LSU also will restrict its allowable recruiting phone calls during the month of September.
LSU already self-imposed reducing its recruiting class this past February from 25 to 23 in-coming student athletes.
The NCAA cited LSU’s cooperation and quick action for avoiding tougher penalties and a lengthier probation period.
LSU’s internal investigation centered on former wide receivers coach McCarthy – who resigned in December 2009 – and Akiem Hicks, a defensive lineman and junior college transfer from California.
Hicks did not play in 2009, his only season on the team. He left LSU after the season. His scholarship was not renewed.
The NCAA and football recruiting violations involved improper telephone contact, transportation and housing involving the former assistant coach and player.
Hicks was living at an off-campus apartment at an inappropriately reduced rate, which apartment complex officials admitted doing for other LSU student athletes in order to at-tract more business, according to LSU’s internal report.
McCarthy made excessive telephone calls to recruits beyond NCAA guidelines and Hicks accepted free transportation, according to LSU. Hicks also received $350 from a football coach not employed by LSU, but who participated in a summer camp at LSU, according to the university report.
An Oct. 27 letter from LSU Chancellor Michael Martin to Southeastern Conference Commissioner Mike Slive also indicated that LSU determined additional phone calls by non-coaching football staffers to recruits that violated NCAA rules. The report states that such calls mostly involved “routine clerical tasks” and did not give LSU “any significant recruiting advantage.”
An audit of phone records dating back to August 2008 showed 389 phone calls were placed or received by non-coaching staffers and recruits or their families. Another 3,615 calls involved high school administrators or high school coaches, the report states. LSU dubbed the latest phone violations as “inadvertent” in the report.
The calls mostly involved logistical issues, film of recruits, football tickets for high school coaches and other routine matters, according to LSU.

Vitter contributes to Jindal cause

Rather than being miffed that Gov. Bobby Jindal is mimicking his efforts to court conservative candidates, U.S. Sen. David Vitter told supporters Tuesday that he is donating $10,000 to the governor’s new cause.
“I’m hopeful it signals a bolder, more engaged Bobby already,” Vitter, R-La., wrote sup-porters in an email.
Vitter added that he will ensure that his six-year-old Louisiana Committee for a Republican Majority coordinates with the Louisiana GOP fundraising efforts that Jindal is backing to create a more conservative Legislature.
The senator also shared a handwritten note that he sent the governor.
“Congrats on your decision to help the Republican Party elect more strong conservatives to the Legislature,” Vitter scrawled on stationary decorated with a drawing of the U.S. Capitol.

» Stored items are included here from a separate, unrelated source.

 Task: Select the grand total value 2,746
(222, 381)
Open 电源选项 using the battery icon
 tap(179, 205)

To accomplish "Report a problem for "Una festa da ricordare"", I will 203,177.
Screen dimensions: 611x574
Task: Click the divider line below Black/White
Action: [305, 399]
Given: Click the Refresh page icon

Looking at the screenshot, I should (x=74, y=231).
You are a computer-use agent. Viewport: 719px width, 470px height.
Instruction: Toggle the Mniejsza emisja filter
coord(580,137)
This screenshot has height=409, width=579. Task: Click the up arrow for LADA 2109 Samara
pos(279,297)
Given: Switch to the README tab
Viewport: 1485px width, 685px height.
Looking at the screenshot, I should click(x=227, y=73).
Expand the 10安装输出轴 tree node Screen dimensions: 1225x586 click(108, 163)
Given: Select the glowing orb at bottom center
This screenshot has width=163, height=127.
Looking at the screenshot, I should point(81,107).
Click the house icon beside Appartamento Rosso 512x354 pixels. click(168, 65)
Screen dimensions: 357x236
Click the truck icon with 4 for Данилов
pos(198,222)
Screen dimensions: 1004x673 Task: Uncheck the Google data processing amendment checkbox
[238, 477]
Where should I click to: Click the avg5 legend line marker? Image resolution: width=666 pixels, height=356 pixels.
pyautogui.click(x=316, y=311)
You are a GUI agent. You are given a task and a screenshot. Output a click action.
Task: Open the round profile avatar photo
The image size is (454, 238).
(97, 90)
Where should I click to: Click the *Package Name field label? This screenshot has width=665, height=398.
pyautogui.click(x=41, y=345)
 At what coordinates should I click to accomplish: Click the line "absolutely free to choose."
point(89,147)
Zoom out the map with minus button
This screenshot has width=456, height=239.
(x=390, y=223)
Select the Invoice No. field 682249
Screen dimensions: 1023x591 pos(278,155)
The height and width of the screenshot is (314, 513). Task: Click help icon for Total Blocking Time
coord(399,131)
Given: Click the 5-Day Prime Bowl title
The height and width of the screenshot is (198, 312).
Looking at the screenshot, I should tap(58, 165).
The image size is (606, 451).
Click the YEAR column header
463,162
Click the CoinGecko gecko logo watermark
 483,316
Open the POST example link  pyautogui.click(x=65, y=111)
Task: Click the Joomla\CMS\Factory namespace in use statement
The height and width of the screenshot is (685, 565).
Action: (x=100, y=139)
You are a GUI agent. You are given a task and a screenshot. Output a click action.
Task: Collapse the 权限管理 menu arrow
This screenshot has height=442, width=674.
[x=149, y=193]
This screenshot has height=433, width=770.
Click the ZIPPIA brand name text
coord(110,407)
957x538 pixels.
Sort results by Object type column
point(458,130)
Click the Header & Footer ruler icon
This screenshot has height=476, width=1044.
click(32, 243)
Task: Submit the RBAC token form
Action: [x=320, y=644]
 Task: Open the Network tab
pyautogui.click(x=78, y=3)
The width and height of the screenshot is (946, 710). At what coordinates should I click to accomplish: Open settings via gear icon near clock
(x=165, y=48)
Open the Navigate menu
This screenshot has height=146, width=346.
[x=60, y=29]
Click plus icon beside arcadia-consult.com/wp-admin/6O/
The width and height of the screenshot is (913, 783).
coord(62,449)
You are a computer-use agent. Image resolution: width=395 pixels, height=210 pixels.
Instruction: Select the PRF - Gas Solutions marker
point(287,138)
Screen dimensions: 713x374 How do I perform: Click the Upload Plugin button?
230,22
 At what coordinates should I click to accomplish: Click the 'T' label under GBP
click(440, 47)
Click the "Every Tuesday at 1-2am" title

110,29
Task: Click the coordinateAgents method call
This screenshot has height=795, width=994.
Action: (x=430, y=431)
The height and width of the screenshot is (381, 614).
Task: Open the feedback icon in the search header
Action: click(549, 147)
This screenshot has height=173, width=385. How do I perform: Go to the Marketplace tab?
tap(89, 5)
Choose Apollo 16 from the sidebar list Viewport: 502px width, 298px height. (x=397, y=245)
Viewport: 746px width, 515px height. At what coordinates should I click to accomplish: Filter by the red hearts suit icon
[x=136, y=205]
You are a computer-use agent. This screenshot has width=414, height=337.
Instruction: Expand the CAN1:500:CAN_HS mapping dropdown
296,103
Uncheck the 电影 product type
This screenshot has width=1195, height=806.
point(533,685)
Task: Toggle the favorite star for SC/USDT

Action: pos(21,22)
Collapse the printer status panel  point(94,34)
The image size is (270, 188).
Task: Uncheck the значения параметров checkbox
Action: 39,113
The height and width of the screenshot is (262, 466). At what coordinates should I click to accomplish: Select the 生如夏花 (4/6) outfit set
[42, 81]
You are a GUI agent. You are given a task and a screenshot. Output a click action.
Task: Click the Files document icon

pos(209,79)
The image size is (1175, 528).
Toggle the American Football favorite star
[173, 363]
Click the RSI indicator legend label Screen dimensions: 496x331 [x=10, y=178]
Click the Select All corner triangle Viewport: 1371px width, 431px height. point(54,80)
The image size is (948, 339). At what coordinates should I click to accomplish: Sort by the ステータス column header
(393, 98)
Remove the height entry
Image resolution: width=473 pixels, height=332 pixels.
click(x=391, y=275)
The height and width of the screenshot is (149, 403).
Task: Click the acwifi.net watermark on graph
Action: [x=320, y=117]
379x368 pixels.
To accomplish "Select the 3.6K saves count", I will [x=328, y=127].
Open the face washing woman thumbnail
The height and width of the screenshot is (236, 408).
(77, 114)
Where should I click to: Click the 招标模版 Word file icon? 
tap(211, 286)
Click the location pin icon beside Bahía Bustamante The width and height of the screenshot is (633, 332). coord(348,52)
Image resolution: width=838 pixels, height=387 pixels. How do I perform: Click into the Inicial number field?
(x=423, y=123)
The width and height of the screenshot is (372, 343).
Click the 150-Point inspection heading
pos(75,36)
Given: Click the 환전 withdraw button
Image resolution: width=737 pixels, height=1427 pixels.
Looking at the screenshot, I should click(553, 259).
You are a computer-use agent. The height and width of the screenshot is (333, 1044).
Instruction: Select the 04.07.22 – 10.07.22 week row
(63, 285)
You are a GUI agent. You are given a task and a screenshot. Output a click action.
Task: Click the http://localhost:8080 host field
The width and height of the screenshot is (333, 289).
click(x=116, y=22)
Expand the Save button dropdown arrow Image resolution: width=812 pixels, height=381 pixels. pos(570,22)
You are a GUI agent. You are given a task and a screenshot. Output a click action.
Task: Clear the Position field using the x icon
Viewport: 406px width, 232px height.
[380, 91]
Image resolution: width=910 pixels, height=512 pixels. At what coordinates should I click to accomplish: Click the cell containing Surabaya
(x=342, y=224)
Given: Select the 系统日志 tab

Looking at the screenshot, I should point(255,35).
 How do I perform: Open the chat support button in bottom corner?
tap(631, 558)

Fletcher college in Houma expanding

Fletcher Technical Community College in Houma is moving forward with an expansion with the aid of $2.7 million in federal funds funneled through the state Office of Community Development’s Disaster Recovery Unit.
The college will use the funds to acquire 38.6 acres of land and build an academic and administration building, making room for the increased enrollment the school is experiencing.
The college’s roster has continued to expand, leading to its largest enrollment last year. College officials say the enrollment now exceeds full capacity.
“The damages from hurricanes Gustav and Ike have left the area served by Fletcher College in greater need of a skilled workforce in order to continue their recovery,” said OCD-DRU interim Executive Director Pat Forbes. “South central Louisiana will need the skilled workforce that Fletcher educates to rebuild their community, both physically and economically. “
Fletcher is a two-year public community college that was established in 1951 on land donated by the Terrebonne Parish School Board. As a result of Gustav and Ike, four buildings at Fletcher sustained damages worth $983,841.
The project is part of the $30 million Economic Revitalization Program, funded with federal Community Development Block Grant funds allocated to Louisiana by the U.S. Department of Housing and Urban Development for recovery from Gustav and Ike.